> _Data in this exercise_:
--------------------

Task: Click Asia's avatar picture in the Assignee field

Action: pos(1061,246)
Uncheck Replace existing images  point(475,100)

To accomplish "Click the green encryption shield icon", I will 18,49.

--------------------

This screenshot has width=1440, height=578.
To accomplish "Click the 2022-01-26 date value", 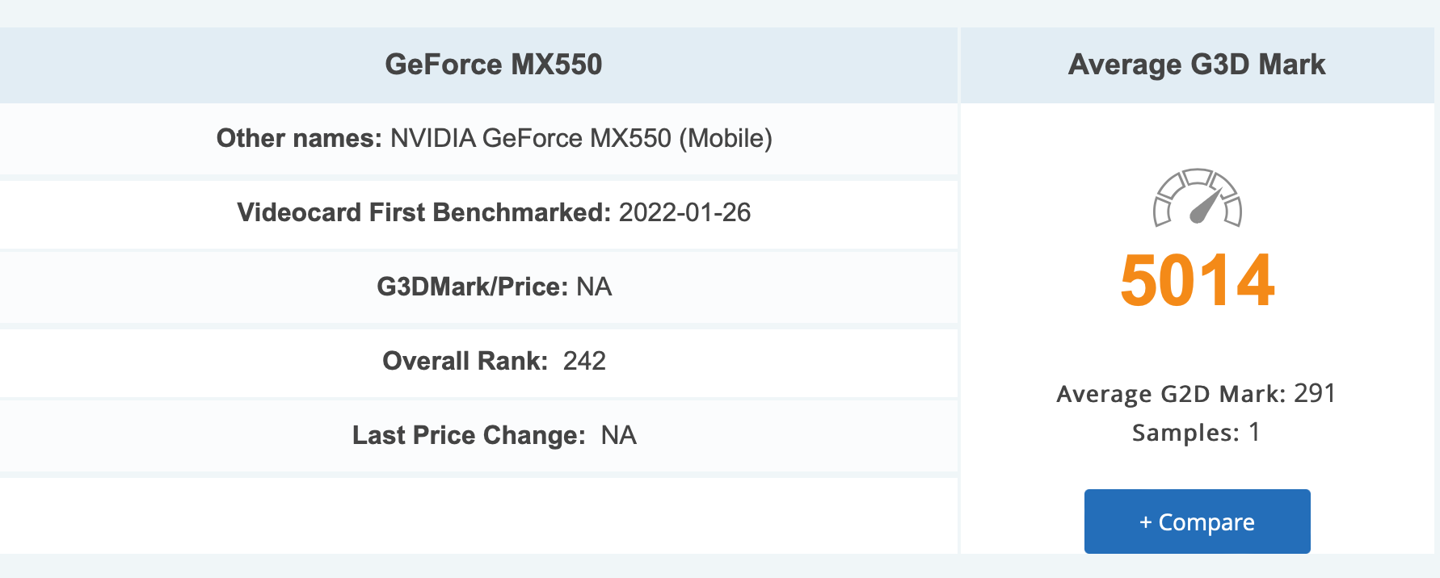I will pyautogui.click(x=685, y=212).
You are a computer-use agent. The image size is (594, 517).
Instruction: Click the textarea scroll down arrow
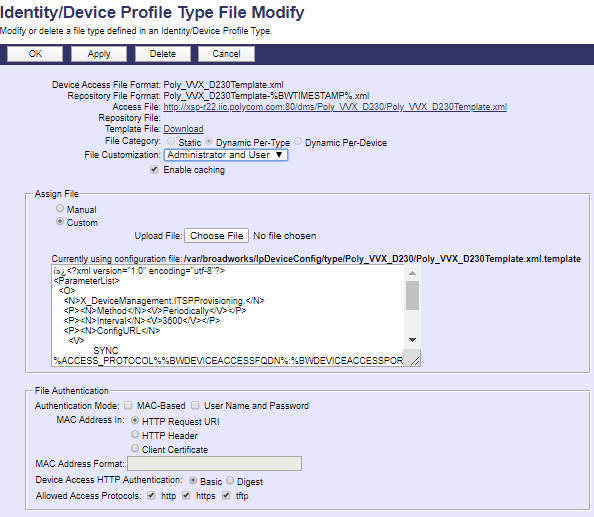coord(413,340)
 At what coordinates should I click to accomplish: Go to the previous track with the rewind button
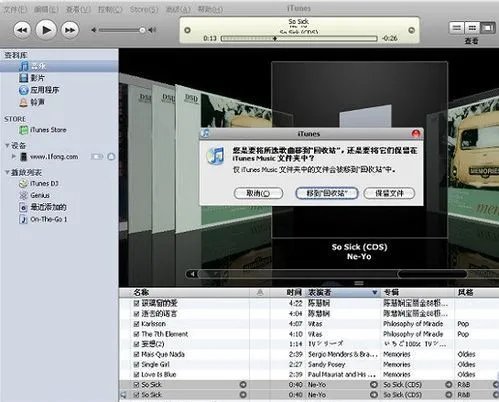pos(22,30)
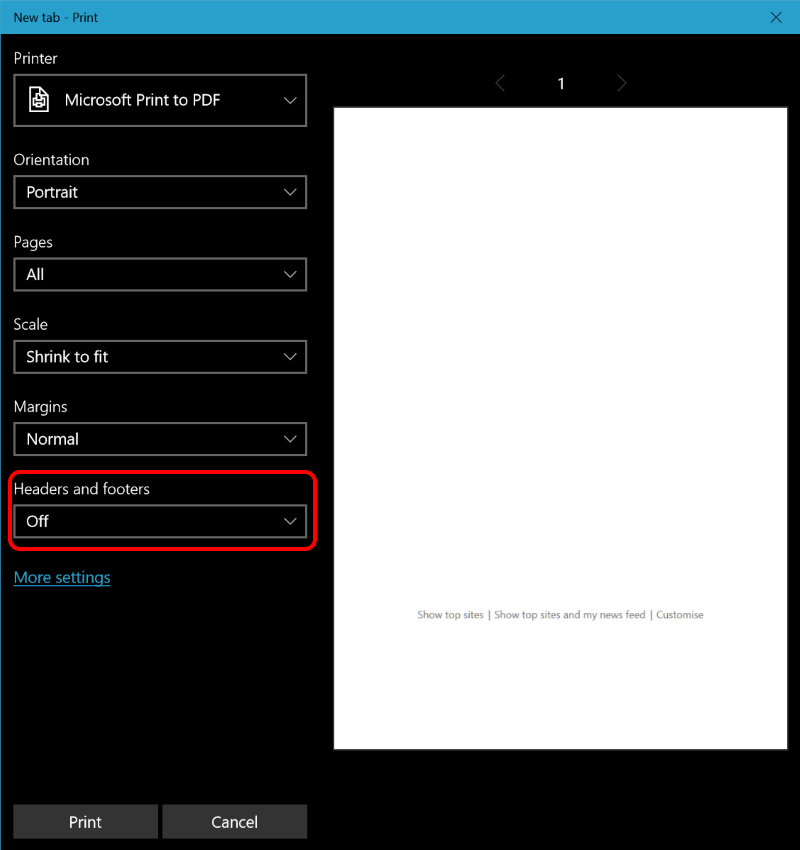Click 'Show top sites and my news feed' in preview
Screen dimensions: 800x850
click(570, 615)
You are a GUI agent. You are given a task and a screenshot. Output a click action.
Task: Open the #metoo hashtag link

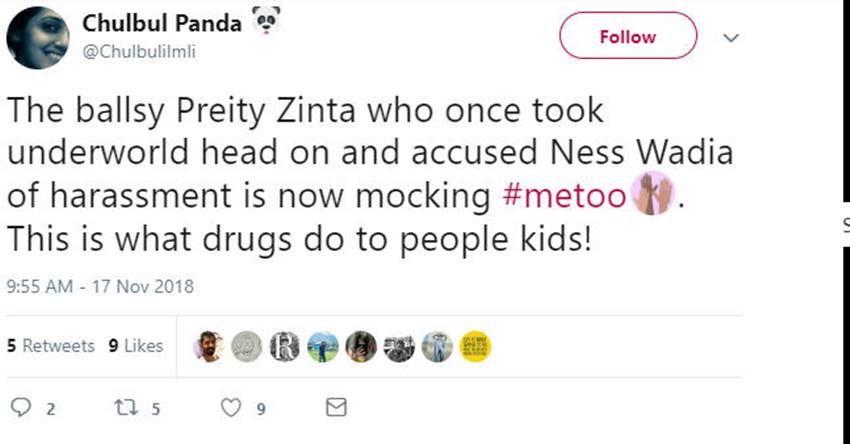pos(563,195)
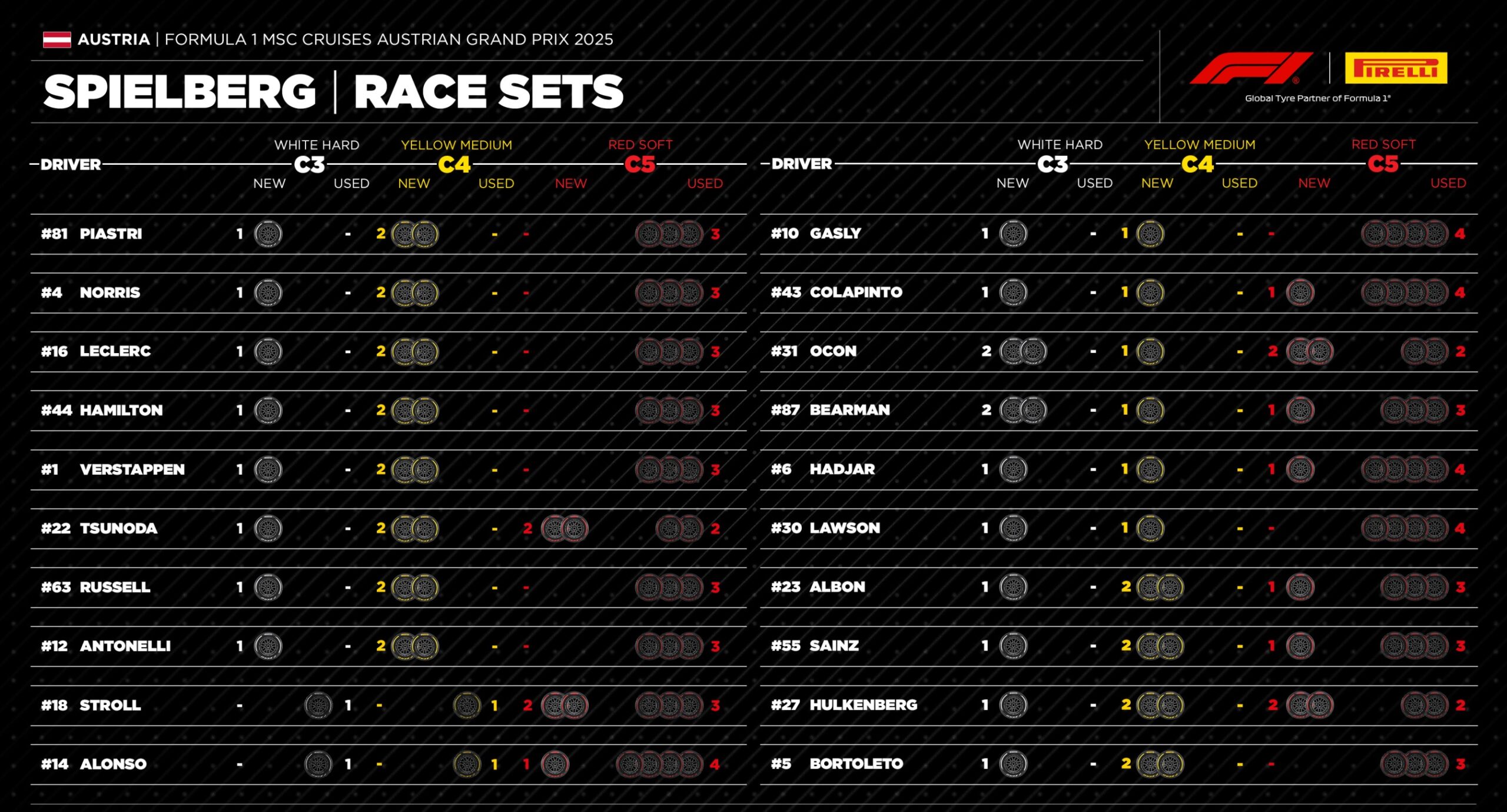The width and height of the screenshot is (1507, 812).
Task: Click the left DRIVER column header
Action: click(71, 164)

--------------------

Please copy out everything from the line containing "You are a GUI" down to the line containing "Action: click(71, 164)", both of those lines included, and leave the pictures out.

> _Task answer_:
You are a GUI agent. You are given a task and a screenshot. Output a click action.
Task: Open the #metoo hashtag link

pos(563,195)
The width and height of the screenshot is (1507, 812).
Task: Click the left DRIVER column header
Action: click(71, 164)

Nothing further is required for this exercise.